In my current project we (I mean "project team") use WCF services hosted on IIS.
Here are some technical details which may be important:
- We use NET 3.5 for WCF services
- We use NET.TCP communication protocol
- We use both IIS 7 and IIS 7.5 to host these services
- We use multiple IIS worker processes on each server
So, the problem is - sometimes WCF-services become unavailable. When we try to reach these WCF-services we get timeout error. And the only way to restore WCF-service functioning is to restart NetTcpActivator (Net.Tcp Listener Adapter) Windows service.

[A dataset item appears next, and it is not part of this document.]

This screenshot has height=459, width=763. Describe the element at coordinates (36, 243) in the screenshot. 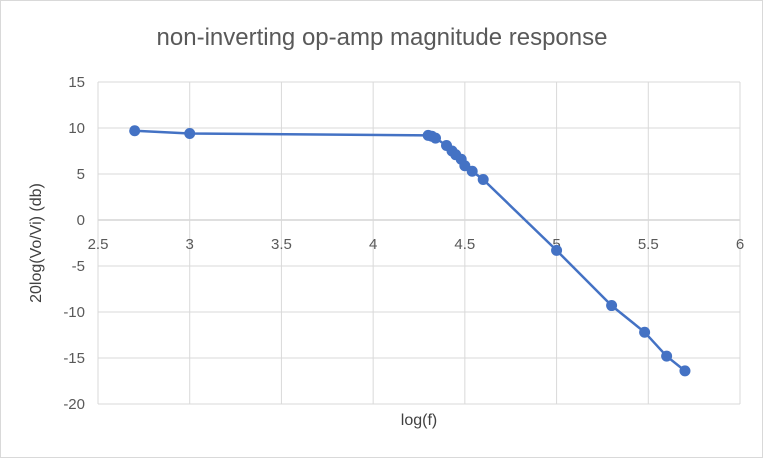

I see `y-axis-label: 20log(Vo/Vi) (db)` at that location.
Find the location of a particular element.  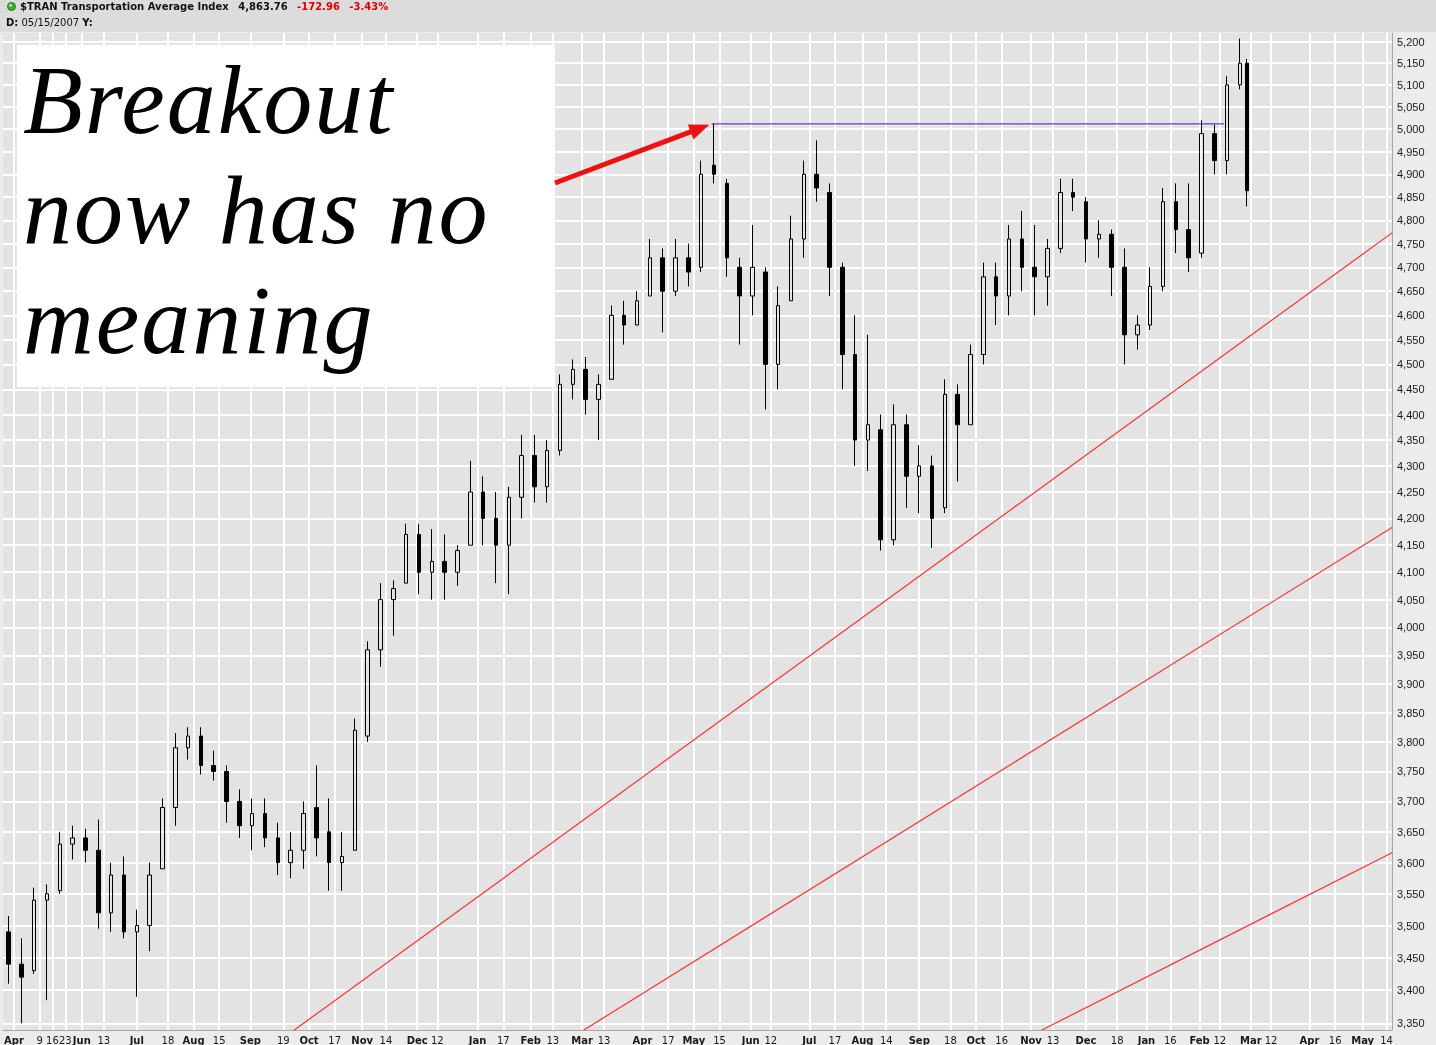

y-tick-label: 3,600 is located at coordinates (1411, 862).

According to my colleague's theory, this error may be related to the problems described in this KB article:
FIX: Smsvchost.exe for the WCF service stops responding when you run a .NET Framework 4-based WCF service http://support.microsoft.com/kb/2536618
According to this article, SMSvcHost (container service which hosts NetTcpActivator and Port Sharing Service) hangs up if it can't route a request to w3wp (IIS worker process) in over 60 seconds (non-configurable timeout). Unfortunately, we are unable to find the way to reproduce this error. For example, we limited SMSvcHost to 1 CPU core and 1 thread and extended pending connections limit to 1M and pushing it to 100% CPU load in user mode. And it didn't hang!
Sometimes our load tests lead to strange errors, but when we stop them, all services automatically recover to their normal state. But sometimes not a heavy load may hang NetTcpActivator!
In addition, I would like to say that this is not a new problem. My colleagues already got it 3 years ago (see this thread for additional information http://forums.iis.net/t/1167668.aspx/1/10). And, unfortunately, they didn't get the answer. The problem just disappeared after some configuration changes! And now it came back on the new server.
I will really appreciate all you thoughts and ideas!